Juveniles have five longitudinal yellowish or white stripes against a black background color and a bright blue tail. As a female matures the stripes become lighter and the tail becomes gray. The adult male is plain tan to bronze, with very pale stripes. The male has an orangish-red head and jowls, which are especially bright in the spring breeding season. A medium-sized lizard ranging from 12.5 - 21.5 cm (4.9 - 8.5 in) in total length. Because other species are similarly patterned and undergo similar color changes, it is necessary to look at scale patterns for a positive identification. Look under the base of the tail. The middle row of scales should be enlarged. There should be 26-30 longitudinal rows of scales around the center of the body. There are usually 4 labial scales anterior to the sub ocular scale. There are two enlarged postlabial scales.
Breeding takes place in the spring, and the female lays from 4 - 14 eggs in late spring or early summer. Eggs are placed under cover such as rotting logs, old stumps, or rocks. The female remains with the eggs to guard them from potential predators. The eggs hatch in one to two months. Except for a juvenile color pattern, young resemble the adults.
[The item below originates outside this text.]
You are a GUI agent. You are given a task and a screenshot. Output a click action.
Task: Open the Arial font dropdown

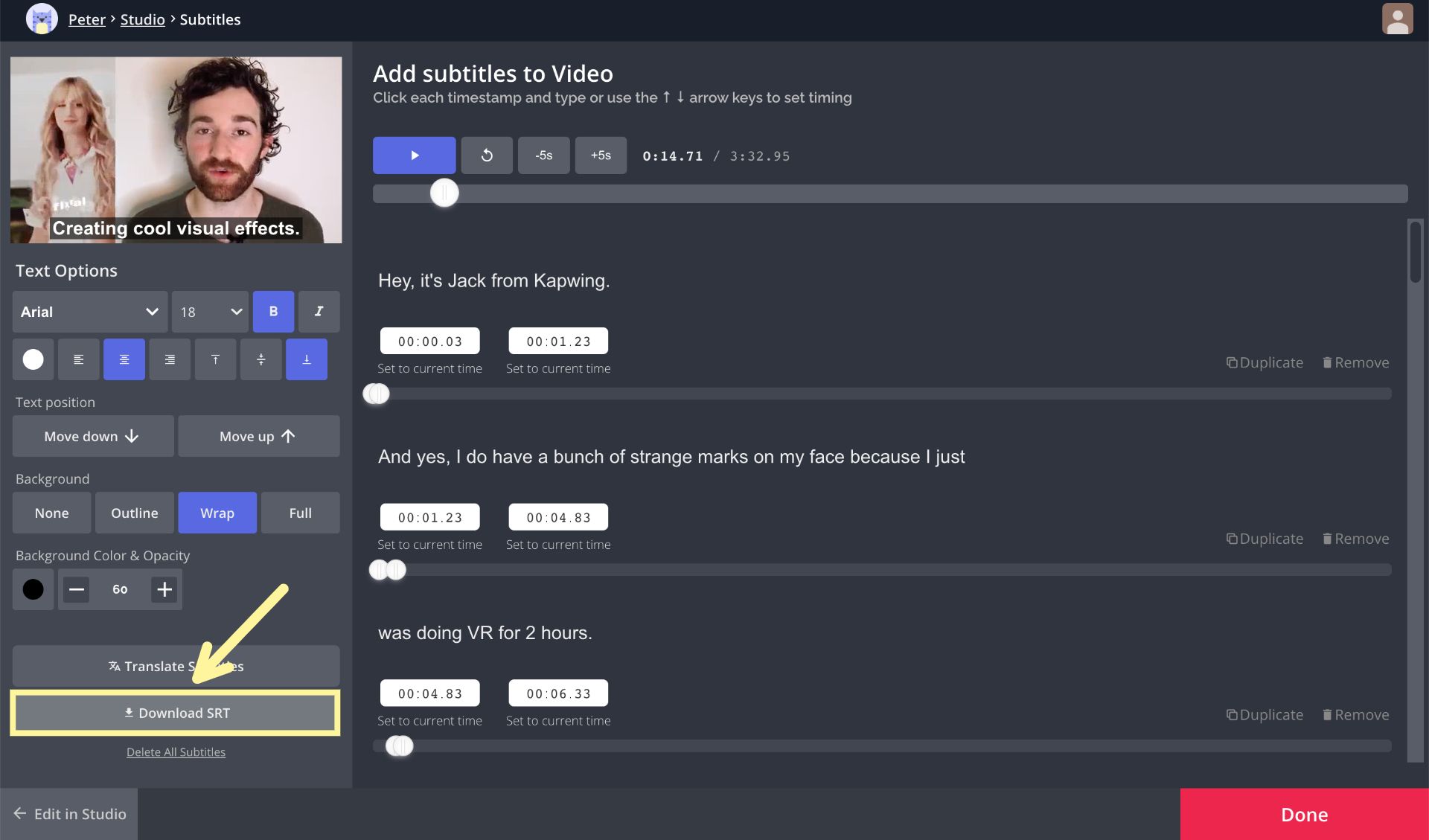(89, 312)
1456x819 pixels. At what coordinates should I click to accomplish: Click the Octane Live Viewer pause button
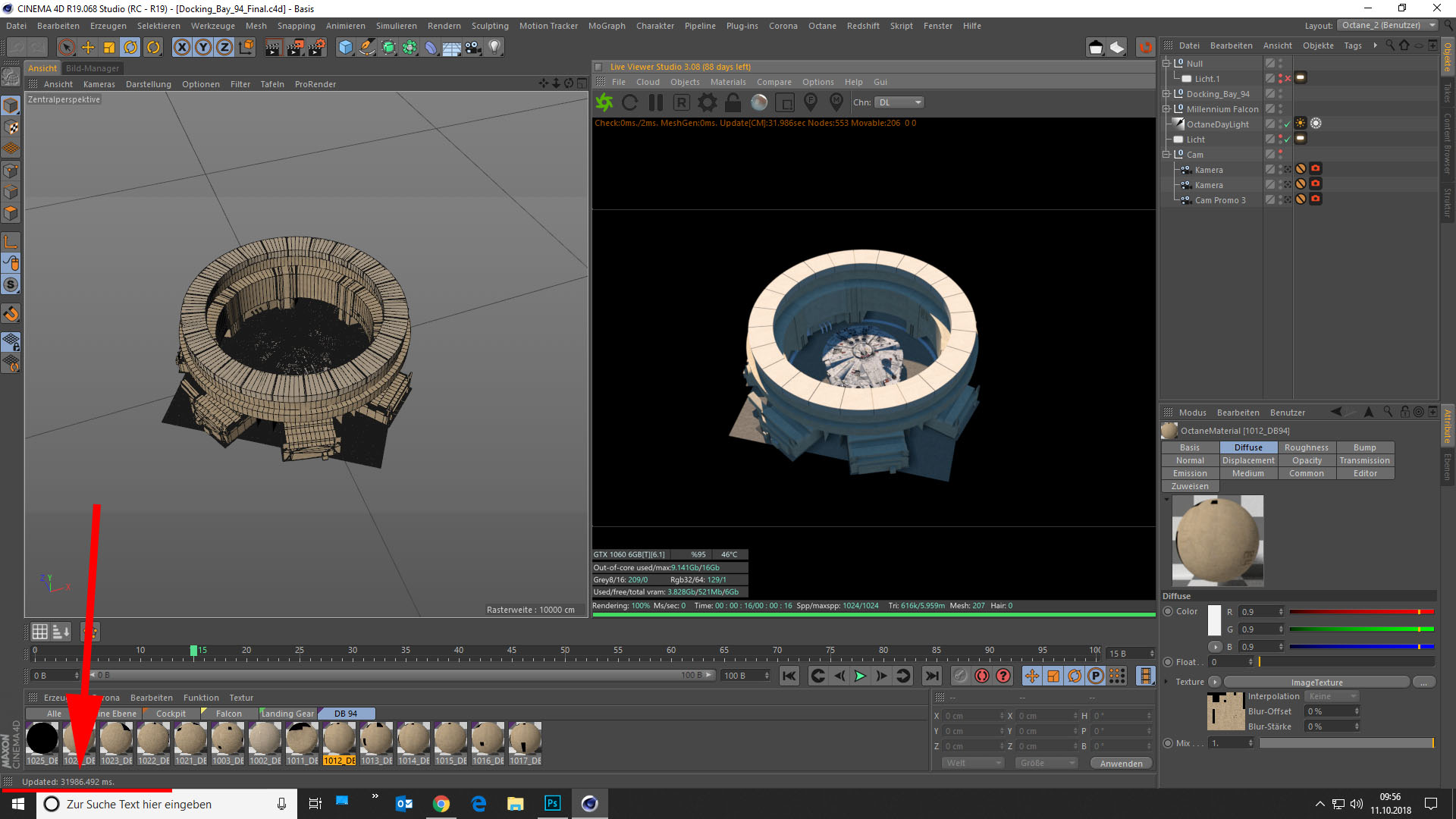pos(656,102)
This lizard is active during the day and prefers open hardwood forests, forest edges, and cut-over woodlands. It especially likes areas with abundant rocks, fallen logs, or dead tree snags which provide excellent places for this lizard to bask and forage. The Five-lined Skink is probably active year round in the most southern portions of its range, where it comes out on the warmest winter days. The diet is composed of insects, spiders, snails, and even newborn mice. Predators of the Five-lined Skink include carnivorous mammals, snakes, hawks, and the Broadhead Skink.
The Five-lined Skink occurs over the eastern forested part of the United States as far northwest as Minnesota and northeast to New York, west to eastern Kansas and Texas. It can be found in suitable habitat throughout Georgia.
This is one of the most common lizards in the eastern United States.
The Broadhead Skink is much larger, has five upper labial scales in front of the subocular scale, and lacks postlabial scales. All the scales on the bottom of the tail of the Southeastern Five-lined Skink are about the same size, rather than having an enlarged middle row.